Ms Chaudhry said while a lot of innovation had come about in the business to consumer market, there was little progress in a business to business sense.
“Meaningfully, a lot of these relationships are still run on excel files and emails, and that means both the brand and the buyer are spending an inordinate amount of time co-ordinating and processing admin for data and for business decisions,” she said.
“Technically this can be done very quickly and that saves them time to be more strategic about the business and invest that time back into their own lives and into building better relationships.”
Andisor works with about 120 brands and 600 retailers and would use the funding to expand its team and fine tune its product as it seeks to land more customers.
SourseAI, Sydney, $3m series A
Over in the telecommunications sector, start-up SourseAI has closed $3m in a series A round led by Centerstone Capital.
The start-up, led by chief executive Tanya Hyams-Young, uses data to help telcos acquire new customers based on their service history.

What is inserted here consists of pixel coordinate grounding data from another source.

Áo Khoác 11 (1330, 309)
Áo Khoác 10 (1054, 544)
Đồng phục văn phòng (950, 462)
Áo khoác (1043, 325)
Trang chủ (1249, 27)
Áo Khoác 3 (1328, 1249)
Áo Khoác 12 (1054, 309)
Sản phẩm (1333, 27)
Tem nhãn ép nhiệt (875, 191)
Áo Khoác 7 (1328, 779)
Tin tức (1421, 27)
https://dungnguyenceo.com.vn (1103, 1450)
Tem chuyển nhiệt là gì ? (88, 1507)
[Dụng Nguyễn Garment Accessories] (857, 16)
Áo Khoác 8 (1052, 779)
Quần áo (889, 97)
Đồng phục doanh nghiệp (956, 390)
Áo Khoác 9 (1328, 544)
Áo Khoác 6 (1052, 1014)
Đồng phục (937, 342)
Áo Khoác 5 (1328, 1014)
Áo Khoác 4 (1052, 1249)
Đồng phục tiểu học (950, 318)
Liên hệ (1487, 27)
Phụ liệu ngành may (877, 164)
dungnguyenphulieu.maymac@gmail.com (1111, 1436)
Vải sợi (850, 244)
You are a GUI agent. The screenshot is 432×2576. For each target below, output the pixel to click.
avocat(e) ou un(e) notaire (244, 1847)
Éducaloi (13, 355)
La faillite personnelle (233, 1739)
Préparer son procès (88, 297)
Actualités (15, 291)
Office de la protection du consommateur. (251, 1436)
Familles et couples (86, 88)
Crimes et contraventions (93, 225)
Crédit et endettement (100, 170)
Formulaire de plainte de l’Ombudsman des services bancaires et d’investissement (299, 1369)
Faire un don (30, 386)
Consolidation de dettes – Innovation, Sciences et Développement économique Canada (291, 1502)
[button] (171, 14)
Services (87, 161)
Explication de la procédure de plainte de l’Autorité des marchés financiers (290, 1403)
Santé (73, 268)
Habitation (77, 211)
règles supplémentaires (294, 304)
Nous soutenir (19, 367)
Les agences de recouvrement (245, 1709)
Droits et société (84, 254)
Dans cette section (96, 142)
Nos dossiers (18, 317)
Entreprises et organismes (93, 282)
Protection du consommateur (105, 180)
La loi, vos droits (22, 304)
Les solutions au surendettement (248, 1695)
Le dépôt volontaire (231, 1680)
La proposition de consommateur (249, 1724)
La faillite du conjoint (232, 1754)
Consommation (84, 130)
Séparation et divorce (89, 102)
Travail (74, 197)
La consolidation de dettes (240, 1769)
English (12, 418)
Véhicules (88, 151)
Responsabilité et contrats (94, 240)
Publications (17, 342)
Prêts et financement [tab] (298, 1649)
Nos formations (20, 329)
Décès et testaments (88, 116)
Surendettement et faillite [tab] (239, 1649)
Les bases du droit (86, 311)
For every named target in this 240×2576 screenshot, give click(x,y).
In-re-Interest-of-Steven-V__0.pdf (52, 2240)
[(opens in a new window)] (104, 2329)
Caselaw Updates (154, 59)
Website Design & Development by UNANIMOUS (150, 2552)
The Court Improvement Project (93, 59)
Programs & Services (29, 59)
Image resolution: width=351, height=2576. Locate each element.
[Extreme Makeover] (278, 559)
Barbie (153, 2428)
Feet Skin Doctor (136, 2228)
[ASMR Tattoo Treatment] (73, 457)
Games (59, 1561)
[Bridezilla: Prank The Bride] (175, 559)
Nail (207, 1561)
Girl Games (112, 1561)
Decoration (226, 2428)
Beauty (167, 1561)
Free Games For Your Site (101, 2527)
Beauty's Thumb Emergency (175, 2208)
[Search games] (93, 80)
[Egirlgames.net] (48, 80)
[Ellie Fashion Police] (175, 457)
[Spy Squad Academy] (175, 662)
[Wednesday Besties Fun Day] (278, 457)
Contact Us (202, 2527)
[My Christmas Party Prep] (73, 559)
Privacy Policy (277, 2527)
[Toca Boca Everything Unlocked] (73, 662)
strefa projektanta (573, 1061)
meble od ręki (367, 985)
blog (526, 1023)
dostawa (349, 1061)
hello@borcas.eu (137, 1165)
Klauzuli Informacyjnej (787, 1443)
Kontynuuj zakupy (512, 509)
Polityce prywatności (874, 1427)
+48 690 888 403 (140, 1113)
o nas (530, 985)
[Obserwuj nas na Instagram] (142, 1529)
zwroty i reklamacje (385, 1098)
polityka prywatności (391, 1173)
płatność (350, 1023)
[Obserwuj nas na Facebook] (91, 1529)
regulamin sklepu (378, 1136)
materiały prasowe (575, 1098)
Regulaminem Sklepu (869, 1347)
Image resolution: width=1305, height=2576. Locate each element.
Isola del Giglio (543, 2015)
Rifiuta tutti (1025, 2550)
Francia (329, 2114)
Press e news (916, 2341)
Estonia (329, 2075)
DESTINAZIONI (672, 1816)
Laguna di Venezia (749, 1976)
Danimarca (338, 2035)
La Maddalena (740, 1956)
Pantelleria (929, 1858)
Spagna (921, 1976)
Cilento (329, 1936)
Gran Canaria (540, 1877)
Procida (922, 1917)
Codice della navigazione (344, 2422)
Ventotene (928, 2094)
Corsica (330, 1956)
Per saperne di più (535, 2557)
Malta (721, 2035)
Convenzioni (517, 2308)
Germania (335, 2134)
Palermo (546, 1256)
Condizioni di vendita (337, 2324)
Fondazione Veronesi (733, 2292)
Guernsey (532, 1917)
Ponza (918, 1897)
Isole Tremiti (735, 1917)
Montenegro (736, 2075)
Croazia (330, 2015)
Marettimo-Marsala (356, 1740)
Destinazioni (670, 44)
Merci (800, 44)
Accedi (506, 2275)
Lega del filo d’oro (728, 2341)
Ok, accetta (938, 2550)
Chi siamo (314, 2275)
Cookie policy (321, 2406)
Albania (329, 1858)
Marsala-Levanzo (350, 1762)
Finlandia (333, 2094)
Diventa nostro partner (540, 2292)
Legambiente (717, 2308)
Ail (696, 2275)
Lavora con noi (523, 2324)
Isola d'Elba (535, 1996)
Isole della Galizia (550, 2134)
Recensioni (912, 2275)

Ms Hyams-Young said that SourseAI could identify who a “good customer” was for most telcos which then allowed that business to focus efforts on acquiring the person’s services and keeping them for life.
“A good customer for many brands is not necessarily the one that’s easier to get; it’s a customer that has a long lifetime value, that has upsell potential and has a low likelihood of churn,” she said.
Most telcos were unable to make use of their data and spent too much time trying to build their own AI-led products instead of outsourcing, she said.
“A lot of telcos are overwhelmed. They know they need to focus on the consumer and they are sitting on mountains of data they could use to make decisions, but many don’t know how to best make sense of it,” she said.
“They also know they need to use AI, but they struggle with where to start. Many make the costly and time-consuming mistake of trying to build their own AI team in house – which can take years to bear fruit.”
SourseAI, she said, was able to “filter and analyse data” and then model decisions based on how the telco would perform, which allowed telcos to test how different strategies might help land new customers.
That service could be done in fewer than 90 days, she said.